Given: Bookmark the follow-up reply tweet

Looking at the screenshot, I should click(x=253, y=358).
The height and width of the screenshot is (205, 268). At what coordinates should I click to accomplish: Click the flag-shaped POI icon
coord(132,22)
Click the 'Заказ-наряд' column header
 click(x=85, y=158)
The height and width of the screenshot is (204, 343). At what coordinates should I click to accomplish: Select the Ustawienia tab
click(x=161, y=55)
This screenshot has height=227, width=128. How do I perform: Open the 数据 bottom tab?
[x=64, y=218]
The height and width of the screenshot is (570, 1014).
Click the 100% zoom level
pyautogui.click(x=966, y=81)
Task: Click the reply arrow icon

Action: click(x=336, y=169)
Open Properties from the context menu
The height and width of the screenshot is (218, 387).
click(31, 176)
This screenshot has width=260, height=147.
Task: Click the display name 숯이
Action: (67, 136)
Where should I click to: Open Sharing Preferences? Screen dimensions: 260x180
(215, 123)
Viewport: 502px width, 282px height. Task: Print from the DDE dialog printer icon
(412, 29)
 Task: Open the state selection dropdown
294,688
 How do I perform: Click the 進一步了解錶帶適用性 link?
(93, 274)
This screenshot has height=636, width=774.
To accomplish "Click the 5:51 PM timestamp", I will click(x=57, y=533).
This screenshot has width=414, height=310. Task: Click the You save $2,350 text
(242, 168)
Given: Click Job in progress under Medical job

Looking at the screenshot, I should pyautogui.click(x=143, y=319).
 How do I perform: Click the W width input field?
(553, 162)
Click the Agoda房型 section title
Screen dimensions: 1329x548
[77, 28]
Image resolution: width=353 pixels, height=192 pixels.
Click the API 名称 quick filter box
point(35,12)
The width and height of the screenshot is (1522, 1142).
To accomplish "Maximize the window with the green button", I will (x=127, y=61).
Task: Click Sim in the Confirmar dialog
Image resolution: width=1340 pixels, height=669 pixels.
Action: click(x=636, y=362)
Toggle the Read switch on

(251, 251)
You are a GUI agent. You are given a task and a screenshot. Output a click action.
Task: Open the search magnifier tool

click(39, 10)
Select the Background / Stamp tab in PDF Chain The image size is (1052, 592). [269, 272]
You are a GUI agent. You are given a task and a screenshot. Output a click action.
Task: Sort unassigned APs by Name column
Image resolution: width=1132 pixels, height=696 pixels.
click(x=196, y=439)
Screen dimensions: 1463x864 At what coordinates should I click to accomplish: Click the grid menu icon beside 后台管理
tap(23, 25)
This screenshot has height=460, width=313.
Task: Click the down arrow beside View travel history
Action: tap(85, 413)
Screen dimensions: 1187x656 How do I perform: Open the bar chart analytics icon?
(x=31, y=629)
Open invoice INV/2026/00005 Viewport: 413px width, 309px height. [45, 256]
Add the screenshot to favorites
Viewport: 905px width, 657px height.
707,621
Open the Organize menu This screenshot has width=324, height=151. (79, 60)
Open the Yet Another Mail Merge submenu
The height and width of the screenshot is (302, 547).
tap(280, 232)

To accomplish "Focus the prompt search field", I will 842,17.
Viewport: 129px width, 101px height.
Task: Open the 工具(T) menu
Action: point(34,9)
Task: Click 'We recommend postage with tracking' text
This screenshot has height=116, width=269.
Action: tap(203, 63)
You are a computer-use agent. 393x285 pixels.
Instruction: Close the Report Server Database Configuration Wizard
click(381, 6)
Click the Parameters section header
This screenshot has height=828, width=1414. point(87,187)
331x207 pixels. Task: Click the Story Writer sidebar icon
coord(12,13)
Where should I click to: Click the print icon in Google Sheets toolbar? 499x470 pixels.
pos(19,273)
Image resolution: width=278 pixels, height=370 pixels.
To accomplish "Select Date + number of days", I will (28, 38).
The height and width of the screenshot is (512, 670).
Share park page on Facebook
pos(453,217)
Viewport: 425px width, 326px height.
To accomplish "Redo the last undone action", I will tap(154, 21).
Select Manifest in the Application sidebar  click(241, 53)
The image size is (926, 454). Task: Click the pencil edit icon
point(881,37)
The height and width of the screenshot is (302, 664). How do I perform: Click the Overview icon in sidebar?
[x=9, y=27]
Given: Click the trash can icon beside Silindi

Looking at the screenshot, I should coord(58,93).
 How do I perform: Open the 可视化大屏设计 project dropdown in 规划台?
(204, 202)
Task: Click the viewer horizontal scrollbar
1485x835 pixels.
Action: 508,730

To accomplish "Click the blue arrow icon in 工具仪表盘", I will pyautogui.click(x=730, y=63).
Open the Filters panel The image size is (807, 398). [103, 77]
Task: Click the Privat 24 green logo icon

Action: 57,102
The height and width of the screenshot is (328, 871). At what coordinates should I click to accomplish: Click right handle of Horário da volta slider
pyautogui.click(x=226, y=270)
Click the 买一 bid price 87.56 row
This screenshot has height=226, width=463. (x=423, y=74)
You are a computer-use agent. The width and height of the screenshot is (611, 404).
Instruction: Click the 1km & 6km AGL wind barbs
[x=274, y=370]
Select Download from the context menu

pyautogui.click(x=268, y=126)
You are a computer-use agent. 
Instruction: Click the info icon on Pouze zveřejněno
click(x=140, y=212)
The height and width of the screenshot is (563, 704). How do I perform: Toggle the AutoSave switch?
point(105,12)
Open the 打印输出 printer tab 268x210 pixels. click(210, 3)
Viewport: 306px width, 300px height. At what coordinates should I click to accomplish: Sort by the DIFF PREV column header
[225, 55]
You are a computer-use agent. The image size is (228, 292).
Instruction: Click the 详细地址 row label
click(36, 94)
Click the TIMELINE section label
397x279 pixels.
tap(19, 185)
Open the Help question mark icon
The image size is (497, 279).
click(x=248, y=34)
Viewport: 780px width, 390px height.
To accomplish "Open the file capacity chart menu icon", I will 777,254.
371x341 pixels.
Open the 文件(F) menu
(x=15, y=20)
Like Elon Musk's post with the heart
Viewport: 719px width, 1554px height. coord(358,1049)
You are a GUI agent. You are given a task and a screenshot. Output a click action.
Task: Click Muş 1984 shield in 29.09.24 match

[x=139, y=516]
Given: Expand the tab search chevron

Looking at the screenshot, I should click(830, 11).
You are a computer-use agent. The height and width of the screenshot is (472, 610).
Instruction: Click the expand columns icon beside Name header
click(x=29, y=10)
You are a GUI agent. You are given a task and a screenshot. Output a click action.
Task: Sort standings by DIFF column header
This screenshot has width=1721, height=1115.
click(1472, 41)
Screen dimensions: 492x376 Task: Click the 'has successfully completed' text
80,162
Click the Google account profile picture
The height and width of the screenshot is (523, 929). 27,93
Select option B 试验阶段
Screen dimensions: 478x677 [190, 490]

▶ INSTRUCTIONS FOR THE TASK: Copy word for word every line starting at the one that contains "You are a computer-use agent. The height" and ending at the last line of the items.

▶ THE RESULT:
You are a computer-use agent. The height and width of the screenshot is (472, 610).
Instruction: Click the expand columns icon beside Name header
click(x=29, y=10)
You are a GUI agent. You are given a task and a screenshot. Output a click action.
Task: Sort standings by DIFF column header
This screenshot has width=1721, height=1115.
click(1472, 41)
Screen dimensions: 492x376 Task: Click the 'has successfully completed' text
80,162
Click the Google account profile picture
The height and width of the screenshot is (523, 929). 27,93
Select option B 试验阶段
Screen dimensions: 478x677 [190, 490]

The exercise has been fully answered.